A fresh application for sanction is required to be made only in such cases where the work has not commenced within one year from the date of the permission being granted. The sixth and the ninth respondents have placed on record Circular-letters of the Bombay Municipal Corporation dated 8th January, 1971, 6th June 1973, 27th February, 1974, 29th May, 1975 and 2nd January, 1976 in support of this long established practice. A persual of these circulars does support the contention of the sixth and the ninth respondents that the Bombay Municipal Corporation interpreted the Development Control Regulations in the manner as contended by the sixth and the ninth respondents and that there appears to be an established practice as suggested by the said respondents. 63. Mr. Tulzapurkar, learned Counsel for the sixth and the ninth respondents, contended that on the principle of contemporanea expositio, the interpretation consistently put by the executive incharge of implementation of the statutory rules would be a legitimate aid to construction of the relevant provisions of the M.R.T.P. Act such as section 48. He placed reliance on the observations of the Supreme Court in (Atiabari Tea Co.
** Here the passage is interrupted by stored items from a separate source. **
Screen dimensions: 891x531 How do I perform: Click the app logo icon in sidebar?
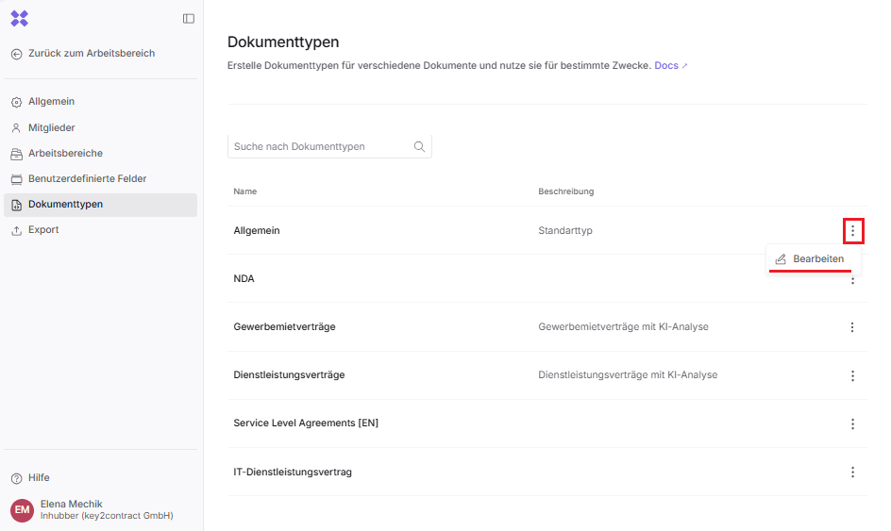(19, 18)
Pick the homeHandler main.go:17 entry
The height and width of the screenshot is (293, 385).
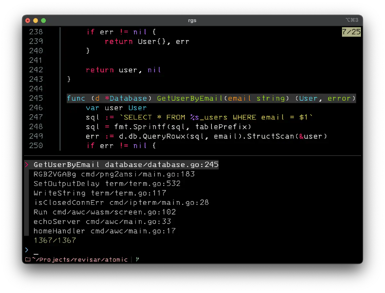pos(105,231)
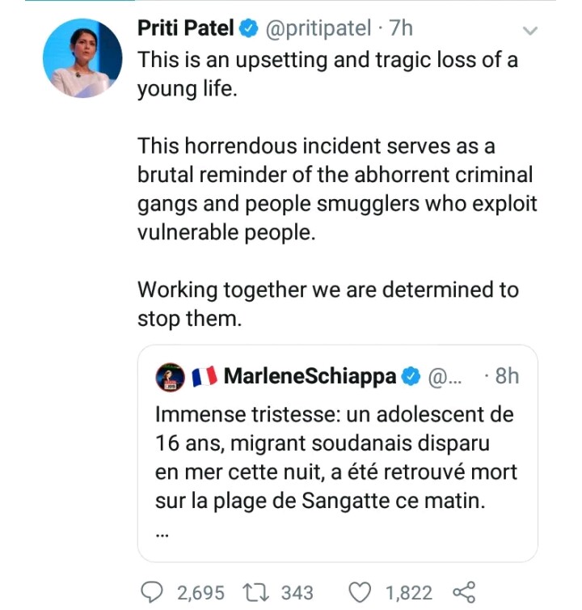
Task: Click the 343 retweets count
Action: pos(297,593)
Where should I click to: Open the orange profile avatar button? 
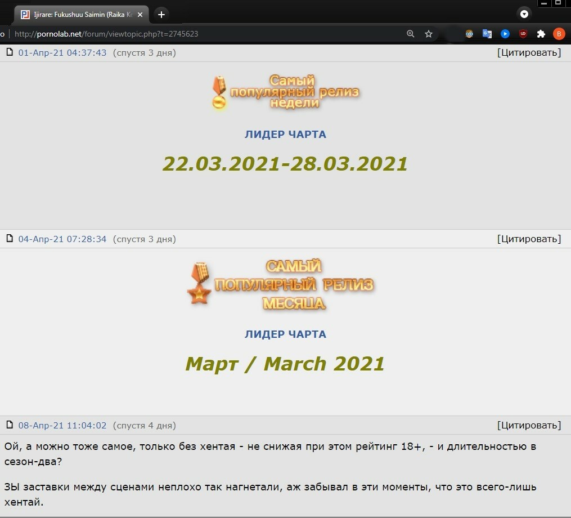click(559, 34)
Ltd. v. The State of Assam)9, A.I.R. 1961 S.C. 232, where the Supreme Court observed that a Court should adopt a realistic and not a doctrinaire approach while interpreting a statutory provisions and ensure that the interpretation is not be in vacuo, but as part of a complex whole. Again, in (M/s. Jallundar Rubber Goods Manufacturers Association v. Union of India and others)10, A.I.R. 1970 S.C. 1589, it was emphasised by the Supreme Court that a statute cannot be read in isolation, but has to be read holistically. To similar effect are the observations of the Supreme Court in (The Tata Engineering and Locomotive Ltd. v. The Gram Panchayat, Pimpri Waghare)11, A.I.R. 1976 S.C. 2463 and (Teddington Chemical Kamgar Sangh v. Maharashtra General Kamgar Union)12, 1985 Mh.L.J. 590 and (Utkal Constructors Joinary Ltd. v. State of Orissa)13, A.I.R. 1987 S.C. 1454. 64. Having considered the matter carefully, it appears to us that the contention of the sixth and the ninth respondents in this behalf is justified.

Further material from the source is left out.